FERC’s supplemental EIS concluded that three Florida natural gas generators that would be supplied by the pipelines — Florida Power & Light’s new Okeechobee Clean Energy Center; Duke Energy’s new Citrus County combined cycle plant and FPL’s existing Martin County Power Plant — would emit as much as 12.5 million metric tons of CO2e annually while retirements of coal, oil and natural gas plants replaced by the new units would eliminate 6.14 million metric tons — a net increase of 6.36 million.
Burning of the pipeline’s uncommitted capacity could add an additional 2 million metric tons, FERC said. The net total of 8.36 million metric tons equals 3.7% of Florida’s GHG emissions in 2015, the commission said.
The commission said, however, that it was unable to find a method to “attribute discrete environmental effects” to the emissions. “The atmospheric modeling used by the Intergovernmental Panel on Climate Change, Environmental Protection Agency, National Aeronautics and Space Administration and others is not reasonable for project-level analysis,” the commission said.
FERC also said the social cost of carbon tool is not useful for project-level NEPA review because it does not measure the incremental impacts of a project on the environment.
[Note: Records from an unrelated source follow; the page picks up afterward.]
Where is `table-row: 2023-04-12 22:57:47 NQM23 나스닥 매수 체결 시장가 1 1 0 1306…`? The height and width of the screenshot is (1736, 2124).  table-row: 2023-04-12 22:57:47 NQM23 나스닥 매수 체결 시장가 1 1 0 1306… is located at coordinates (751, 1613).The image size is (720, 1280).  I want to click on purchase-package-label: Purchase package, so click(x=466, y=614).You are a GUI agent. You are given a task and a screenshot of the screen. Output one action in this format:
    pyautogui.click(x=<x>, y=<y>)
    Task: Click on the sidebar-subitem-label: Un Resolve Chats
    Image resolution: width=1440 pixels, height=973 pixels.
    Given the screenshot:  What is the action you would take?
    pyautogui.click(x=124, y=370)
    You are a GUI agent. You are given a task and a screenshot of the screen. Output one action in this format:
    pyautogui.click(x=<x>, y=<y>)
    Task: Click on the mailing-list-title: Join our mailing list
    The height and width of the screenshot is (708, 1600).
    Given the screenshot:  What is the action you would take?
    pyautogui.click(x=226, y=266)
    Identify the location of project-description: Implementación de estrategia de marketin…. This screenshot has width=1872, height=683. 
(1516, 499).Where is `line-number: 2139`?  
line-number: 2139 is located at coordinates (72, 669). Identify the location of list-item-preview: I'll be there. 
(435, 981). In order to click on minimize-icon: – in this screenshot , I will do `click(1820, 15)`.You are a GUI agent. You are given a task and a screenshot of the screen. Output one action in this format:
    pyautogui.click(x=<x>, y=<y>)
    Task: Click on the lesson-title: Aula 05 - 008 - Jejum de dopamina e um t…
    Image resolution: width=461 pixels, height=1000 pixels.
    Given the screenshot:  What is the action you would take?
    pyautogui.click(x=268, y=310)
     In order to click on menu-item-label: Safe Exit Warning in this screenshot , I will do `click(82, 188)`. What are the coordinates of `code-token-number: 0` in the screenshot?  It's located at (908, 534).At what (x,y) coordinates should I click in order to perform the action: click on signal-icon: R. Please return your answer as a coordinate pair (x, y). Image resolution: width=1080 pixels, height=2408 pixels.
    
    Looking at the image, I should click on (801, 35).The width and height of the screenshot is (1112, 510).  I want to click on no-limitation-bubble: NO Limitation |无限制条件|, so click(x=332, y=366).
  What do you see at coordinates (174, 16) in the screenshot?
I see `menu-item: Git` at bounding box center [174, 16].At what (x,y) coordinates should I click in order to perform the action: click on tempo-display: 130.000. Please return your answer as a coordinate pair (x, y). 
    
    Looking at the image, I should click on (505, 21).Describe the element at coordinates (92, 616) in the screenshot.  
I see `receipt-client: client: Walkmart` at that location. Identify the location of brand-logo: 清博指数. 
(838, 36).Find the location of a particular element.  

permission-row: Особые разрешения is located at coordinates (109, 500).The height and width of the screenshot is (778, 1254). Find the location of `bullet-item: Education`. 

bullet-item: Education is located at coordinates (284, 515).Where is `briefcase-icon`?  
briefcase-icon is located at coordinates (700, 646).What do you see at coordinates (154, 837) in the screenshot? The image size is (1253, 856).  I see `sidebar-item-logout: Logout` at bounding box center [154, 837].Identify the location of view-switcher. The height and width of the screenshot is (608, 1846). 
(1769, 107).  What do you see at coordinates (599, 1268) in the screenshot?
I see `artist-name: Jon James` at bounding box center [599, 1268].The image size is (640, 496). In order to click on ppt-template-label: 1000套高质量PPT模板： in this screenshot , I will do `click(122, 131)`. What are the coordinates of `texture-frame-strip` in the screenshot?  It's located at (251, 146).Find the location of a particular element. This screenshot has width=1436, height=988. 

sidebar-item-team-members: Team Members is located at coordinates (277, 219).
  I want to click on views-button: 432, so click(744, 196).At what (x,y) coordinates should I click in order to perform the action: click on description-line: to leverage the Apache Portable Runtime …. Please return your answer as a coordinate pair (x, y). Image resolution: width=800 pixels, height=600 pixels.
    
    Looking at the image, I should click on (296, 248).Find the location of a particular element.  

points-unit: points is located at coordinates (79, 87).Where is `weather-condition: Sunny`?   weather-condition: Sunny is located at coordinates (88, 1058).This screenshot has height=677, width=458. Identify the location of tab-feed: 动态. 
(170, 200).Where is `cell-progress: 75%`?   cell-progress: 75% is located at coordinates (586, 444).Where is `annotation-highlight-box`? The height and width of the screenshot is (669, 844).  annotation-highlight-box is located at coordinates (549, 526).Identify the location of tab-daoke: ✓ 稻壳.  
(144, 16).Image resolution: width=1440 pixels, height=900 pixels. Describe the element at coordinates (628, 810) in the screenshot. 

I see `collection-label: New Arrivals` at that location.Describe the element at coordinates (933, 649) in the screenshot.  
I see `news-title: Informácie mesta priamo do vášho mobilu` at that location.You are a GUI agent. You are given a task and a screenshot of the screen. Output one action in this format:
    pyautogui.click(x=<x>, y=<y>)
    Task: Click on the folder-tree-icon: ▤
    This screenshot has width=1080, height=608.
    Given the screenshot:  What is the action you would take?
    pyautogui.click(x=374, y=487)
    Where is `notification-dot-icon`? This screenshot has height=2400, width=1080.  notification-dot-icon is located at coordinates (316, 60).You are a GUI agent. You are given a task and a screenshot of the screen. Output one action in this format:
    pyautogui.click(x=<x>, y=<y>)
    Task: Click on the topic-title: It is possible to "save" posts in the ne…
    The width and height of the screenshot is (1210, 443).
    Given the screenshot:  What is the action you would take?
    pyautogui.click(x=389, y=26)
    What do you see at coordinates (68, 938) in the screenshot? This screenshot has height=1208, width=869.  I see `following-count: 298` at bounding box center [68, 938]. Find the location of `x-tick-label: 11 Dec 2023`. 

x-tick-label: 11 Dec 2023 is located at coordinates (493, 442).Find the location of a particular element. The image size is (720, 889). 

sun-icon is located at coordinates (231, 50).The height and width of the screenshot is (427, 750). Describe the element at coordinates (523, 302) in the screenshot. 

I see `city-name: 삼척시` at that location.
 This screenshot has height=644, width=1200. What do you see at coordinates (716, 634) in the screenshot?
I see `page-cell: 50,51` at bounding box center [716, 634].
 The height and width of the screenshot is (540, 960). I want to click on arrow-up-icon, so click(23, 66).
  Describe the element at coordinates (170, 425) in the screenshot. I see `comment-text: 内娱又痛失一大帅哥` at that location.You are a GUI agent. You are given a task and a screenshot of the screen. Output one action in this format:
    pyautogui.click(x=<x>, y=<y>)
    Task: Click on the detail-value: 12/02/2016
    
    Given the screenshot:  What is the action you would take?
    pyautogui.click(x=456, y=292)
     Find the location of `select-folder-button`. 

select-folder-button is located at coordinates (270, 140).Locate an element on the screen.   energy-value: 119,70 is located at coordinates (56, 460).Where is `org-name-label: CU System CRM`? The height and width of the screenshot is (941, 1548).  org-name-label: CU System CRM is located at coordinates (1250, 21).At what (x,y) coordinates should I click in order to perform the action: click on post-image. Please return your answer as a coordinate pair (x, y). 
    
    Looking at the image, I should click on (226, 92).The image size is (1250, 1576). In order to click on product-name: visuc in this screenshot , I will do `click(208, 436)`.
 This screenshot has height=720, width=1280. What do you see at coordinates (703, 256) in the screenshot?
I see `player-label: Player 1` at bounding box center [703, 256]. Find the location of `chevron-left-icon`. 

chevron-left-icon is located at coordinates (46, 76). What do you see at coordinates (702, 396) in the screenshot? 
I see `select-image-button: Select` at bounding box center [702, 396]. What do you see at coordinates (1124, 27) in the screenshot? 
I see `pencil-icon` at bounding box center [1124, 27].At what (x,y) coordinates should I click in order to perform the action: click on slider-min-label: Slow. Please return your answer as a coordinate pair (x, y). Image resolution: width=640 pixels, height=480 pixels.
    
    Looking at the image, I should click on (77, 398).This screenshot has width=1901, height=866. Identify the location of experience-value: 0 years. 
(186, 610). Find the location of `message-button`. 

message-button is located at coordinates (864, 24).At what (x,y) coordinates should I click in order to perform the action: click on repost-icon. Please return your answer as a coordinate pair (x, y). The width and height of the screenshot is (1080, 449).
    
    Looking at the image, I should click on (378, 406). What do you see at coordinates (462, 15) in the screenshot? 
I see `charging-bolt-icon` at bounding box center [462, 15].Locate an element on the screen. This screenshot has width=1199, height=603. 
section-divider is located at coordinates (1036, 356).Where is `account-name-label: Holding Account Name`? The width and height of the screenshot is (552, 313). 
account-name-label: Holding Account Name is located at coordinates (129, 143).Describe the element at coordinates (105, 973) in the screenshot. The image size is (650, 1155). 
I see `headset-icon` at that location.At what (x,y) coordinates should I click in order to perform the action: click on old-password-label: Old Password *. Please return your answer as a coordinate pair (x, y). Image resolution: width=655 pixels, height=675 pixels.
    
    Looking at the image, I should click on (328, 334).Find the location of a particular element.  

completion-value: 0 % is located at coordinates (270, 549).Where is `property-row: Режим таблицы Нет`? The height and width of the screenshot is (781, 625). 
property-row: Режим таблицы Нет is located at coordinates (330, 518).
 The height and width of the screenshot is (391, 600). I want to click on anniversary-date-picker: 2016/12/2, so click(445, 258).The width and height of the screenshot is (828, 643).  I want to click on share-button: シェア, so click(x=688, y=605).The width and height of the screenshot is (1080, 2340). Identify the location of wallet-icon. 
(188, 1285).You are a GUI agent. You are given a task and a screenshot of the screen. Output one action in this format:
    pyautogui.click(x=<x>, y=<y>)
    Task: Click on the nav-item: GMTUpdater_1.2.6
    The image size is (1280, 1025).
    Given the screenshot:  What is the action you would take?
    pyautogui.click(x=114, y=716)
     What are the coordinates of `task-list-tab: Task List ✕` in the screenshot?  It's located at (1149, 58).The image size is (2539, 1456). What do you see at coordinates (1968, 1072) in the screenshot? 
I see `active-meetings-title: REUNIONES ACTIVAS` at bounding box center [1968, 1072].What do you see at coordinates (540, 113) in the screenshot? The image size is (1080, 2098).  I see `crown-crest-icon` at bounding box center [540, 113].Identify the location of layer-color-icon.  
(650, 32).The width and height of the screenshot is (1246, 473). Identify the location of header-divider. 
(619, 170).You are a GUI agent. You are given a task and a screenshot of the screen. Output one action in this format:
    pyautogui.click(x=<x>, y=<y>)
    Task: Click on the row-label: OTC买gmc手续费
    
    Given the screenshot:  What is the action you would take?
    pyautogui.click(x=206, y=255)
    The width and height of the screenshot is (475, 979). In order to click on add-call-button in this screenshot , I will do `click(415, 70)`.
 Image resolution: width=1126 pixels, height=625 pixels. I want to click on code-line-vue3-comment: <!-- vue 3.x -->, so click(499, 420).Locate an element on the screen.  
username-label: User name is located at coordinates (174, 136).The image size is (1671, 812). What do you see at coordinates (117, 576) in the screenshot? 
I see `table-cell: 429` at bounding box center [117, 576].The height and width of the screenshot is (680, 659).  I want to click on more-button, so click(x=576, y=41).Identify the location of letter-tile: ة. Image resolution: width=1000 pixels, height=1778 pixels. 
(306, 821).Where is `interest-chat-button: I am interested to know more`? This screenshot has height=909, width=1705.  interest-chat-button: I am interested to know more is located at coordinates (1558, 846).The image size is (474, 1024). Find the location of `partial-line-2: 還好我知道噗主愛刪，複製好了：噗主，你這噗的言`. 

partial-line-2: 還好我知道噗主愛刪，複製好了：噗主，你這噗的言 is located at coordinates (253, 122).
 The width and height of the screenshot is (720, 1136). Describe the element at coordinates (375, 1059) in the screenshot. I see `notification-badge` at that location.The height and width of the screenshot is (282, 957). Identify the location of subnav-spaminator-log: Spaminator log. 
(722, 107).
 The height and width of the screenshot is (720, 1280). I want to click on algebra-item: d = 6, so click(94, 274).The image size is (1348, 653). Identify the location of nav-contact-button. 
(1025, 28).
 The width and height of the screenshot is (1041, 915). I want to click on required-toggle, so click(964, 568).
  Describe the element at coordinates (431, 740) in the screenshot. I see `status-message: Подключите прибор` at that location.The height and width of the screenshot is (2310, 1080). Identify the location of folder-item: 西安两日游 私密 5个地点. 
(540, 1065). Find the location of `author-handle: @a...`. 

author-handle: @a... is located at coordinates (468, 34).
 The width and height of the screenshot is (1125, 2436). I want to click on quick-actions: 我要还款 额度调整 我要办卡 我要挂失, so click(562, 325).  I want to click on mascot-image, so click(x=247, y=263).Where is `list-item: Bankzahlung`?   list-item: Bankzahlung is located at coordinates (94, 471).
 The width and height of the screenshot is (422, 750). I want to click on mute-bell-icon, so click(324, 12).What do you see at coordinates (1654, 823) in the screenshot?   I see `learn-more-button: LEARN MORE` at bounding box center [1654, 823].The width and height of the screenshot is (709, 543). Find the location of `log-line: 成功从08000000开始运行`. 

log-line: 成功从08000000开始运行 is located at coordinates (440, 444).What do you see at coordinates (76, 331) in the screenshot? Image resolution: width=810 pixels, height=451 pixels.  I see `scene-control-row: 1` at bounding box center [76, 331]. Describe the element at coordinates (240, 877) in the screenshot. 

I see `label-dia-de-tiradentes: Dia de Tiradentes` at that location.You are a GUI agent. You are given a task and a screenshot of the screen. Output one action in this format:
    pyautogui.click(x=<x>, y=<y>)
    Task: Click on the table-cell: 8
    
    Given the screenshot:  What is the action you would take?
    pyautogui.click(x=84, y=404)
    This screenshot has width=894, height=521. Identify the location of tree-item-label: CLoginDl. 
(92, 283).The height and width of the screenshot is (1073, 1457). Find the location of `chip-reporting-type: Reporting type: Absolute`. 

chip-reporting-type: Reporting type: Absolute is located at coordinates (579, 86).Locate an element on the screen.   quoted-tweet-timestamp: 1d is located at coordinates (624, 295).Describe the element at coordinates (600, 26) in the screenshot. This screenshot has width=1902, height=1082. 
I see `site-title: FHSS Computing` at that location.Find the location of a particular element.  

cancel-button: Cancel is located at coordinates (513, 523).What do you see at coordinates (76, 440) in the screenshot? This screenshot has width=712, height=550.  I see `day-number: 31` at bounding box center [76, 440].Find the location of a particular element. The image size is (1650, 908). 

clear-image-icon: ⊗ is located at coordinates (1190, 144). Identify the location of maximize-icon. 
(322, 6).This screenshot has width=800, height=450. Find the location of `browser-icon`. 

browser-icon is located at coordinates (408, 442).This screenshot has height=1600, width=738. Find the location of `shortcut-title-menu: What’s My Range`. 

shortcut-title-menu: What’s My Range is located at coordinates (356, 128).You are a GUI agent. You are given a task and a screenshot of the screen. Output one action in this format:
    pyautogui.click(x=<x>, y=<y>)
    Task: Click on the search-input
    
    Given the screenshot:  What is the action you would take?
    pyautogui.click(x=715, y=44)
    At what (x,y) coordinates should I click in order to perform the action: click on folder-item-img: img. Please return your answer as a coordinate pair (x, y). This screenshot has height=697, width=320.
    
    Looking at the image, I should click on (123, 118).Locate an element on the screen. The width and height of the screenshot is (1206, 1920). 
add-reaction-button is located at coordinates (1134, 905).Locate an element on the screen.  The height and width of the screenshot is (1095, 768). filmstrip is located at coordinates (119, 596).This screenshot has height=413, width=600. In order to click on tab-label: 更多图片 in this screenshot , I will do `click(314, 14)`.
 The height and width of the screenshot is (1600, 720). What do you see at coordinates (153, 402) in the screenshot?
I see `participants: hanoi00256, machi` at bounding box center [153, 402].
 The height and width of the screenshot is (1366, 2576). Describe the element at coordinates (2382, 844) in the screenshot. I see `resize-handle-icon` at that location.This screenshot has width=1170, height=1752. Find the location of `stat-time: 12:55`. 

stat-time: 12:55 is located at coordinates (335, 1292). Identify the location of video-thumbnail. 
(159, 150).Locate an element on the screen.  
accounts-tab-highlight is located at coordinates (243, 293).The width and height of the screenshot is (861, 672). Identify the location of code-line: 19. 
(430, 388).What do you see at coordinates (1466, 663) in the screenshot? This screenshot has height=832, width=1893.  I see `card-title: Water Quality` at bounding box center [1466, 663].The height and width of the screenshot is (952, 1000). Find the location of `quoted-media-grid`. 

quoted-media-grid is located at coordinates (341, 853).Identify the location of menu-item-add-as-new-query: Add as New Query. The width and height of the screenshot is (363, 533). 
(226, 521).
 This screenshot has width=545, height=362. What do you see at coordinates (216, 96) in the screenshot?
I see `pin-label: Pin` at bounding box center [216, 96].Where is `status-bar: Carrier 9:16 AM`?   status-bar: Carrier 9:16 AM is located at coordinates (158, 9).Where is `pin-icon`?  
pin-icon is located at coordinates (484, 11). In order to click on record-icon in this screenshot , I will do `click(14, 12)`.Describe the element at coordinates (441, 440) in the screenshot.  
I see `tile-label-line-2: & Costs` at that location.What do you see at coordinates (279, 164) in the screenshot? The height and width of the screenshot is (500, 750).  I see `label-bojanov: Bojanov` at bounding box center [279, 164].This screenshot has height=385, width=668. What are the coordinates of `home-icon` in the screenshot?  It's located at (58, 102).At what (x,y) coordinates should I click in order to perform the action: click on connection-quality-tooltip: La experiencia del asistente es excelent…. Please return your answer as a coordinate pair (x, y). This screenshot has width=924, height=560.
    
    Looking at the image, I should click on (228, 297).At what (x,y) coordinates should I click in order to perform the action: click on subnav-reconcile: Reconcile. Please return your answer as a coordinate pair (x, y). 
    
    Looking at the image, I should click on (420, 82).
The commission also cited a lack of consensus on the appropriate discount rate and “the monetized values that are to be considered significant for NEPA reviews.”
A group of Albany, Ga., residents responded to FERC’s supplemental filing with a protest, saying “it assumes that coal-burning power plants will be shut down in the future but does not consider the methane output from the many compressor stations that are also planned for these pipelines.”
On Friday, FERC issued certificates approving two other pipeline projects: the Atlantic Coast Pipeline (CP15-554, et al.), which will deliver up to 1.5 million Dth/d over 604 miles of new pipelines between Harrison County, W.Va., and eastern Virginia and North Carolina; and the Mountain Valley Pipeline (CP16-10, et al.), which will transport up to 2 million Dth/d from Wetzel County, W.Va., to Pittsylvania County, Va.